With World Rivers Day taking place on the fourth Sunday of September, it’s time for us to reflect on the significance of rivers. The best way to celebrate these Earthly lifelines on September 24 is by reducing water pollution. Although this cannot be accomplished in a single day, we can begin by raising awareness about methods to restore our rivers to their natural state.
The background of World Rivers Day
Approximately 65 percent of the United States’ drinking water originates from rivers. Rivers allow us to generate electricity, irrigate agriculture, and obtain potable water. Because of this, prosperous cities such as Amsterdam, Bangkok, and Berlin were founded along rivers.
Why do we need a special day dedicated to rivers when there is already so much talk about the negative impacts of water pollution? Even though the majority of us are aware of the problem, we may not know how to contribute to the solution. Because a significant portion of the world’s population depends on fish for sustenance, we must prevent the degradation of rivers caused by industrial refuse and preserve the aquatic ecosystem’s equilibrium.
Mark Angelo proposed a global event that would commemorate the beauty and importance of rivers. Angelo, an advocate for water on a global scale, wished to replicate his success in organizing the British Columbia, Canada Rivers Day in the 1980s on a global scale. The United Nations responded favorably to his proposal because it aligned with their theme, ‘Water for Life Decade.’
In 2005, the first World Rivers Day was observed, and all climate change activists demonstrated their solidarity by coordinating the event. Today, World Rivers Day is observed in 100 countries around the globe, with participants demonstrating to the community and larger society how to mitigate the threats to dwindling waterways.
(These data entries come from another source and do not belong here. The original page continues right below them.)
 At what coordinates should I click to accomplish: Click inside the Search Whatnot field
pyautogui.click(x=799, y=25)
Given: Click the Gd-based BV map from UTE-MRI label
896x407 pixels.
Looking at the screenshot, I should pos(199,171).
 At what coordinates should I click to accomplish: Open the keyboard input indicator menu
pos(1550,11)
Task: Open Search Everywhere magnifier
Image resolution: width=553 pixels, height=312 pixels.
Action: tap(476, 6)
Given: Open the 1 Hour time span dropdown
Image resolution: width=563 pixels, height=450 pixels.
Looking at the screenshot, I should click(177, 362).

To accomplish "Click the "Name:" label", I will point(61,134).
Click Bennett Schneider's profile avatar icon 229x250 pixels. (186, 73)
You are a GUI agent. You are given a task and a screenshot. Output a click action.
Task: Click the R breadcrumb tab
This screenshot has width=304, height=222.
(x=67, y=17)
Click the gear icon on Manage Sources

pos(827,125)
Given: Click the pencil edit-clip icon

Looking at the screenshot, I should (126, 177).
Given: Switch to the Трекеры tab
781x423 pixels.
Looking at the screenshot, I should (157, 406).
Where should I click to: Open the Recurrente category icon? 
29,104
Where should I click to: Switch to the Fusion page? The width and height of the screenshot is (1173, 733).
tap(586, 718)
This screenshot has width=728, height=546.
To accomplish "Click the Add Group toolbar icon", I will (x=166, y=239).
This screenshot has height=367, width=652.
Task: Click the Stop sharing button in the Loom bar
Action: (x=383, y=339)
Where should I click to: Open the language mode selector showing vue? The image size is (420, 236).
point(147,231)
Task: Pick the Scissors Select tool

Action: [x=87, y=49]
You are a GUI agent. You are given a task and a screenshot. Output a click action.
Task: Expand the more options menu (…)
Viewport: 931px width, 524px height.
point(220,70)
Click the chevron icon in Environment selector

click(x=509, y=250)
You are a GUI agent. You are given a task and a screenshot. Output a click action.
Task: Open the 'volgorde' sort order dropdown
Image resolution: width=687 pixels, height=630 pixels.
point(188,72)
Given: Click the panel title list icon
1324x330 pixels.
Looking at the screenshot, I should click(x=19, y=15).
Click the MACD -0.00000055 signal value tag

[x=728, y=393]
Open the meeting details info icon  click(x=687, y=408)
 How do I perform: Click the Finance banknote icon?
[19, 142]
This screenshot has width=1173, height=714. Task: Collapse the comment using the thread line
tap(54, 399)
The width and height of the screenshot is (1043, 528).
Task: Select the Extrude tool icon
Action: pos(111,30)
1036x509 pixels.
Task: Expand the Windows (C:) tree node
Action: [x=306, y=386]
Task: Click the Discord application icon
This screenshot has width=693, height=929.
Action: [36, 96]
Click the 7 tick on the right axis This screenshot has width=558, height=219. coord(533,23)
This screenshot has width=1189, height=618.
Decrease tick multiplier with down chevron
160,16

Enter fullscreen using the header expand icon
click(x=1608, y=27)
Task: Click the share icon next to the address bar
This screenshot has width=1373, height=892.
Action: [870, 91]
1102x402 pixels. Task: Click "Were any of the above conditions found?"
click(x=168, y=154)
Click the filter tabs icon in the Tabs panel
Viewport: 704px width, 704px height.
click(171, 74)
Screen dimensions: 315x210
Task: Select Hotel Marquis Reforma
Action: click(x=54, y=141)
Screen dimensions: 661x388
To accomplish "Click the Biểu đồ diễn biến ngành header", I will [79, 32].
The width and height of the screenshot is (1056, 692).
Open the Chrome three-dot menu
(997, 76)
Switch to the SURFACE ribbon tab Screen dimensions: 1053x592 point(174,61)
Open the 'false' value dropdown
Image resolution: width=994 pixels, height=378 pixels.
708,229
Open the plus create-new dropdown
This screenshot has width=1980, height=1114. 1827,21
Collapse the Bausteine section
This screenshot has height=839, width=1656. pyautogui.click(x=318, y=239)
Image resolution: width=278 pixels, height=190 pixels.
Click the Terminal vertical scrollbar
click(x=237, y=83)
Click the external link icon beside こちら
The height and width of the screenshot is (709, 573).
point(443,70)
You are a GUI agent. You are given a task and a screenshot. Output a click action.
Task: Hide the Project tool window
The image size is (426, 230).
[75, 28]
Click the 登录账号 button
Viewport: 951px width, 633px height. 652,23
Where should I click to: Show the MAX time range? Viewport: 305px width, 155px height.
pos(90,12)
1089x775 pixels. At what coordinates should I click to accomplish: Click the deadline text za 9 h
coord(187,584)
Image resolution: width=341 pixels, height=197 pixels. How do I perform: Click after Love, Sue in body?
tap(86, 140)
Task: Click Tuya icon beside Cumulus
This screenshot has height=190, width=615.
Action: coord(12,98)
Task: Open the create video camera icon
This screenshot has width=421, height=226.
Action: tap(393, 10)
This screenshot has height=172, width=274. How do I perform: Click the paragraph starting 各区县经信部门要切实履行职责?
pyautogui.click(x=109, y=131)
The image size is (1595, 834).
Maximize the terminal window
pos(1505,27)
World Rivers Day in 2019 formalized a proposal to protect the highly polluted but life-giving Yellow River in China through natural resources.
5 RIVER-RELATED FACTS THAT WILL BLOW YOUR MIND
Over eleven countries share the water resources of the river Nile in Africa, and the complete length of the river is a whopping 4,132 miles.
The river’s depth is approximately 700 feet.
The Cano Cristales is also known as the River of Five Colors due to its distinct hues.
The Roe river in Montana is the shortest river in the world, measuring only 201 feet in length.
El Paso, Texas, despite being one of the safest communities in the world, is separated by a river from Juarez, the most dangerous city in the world.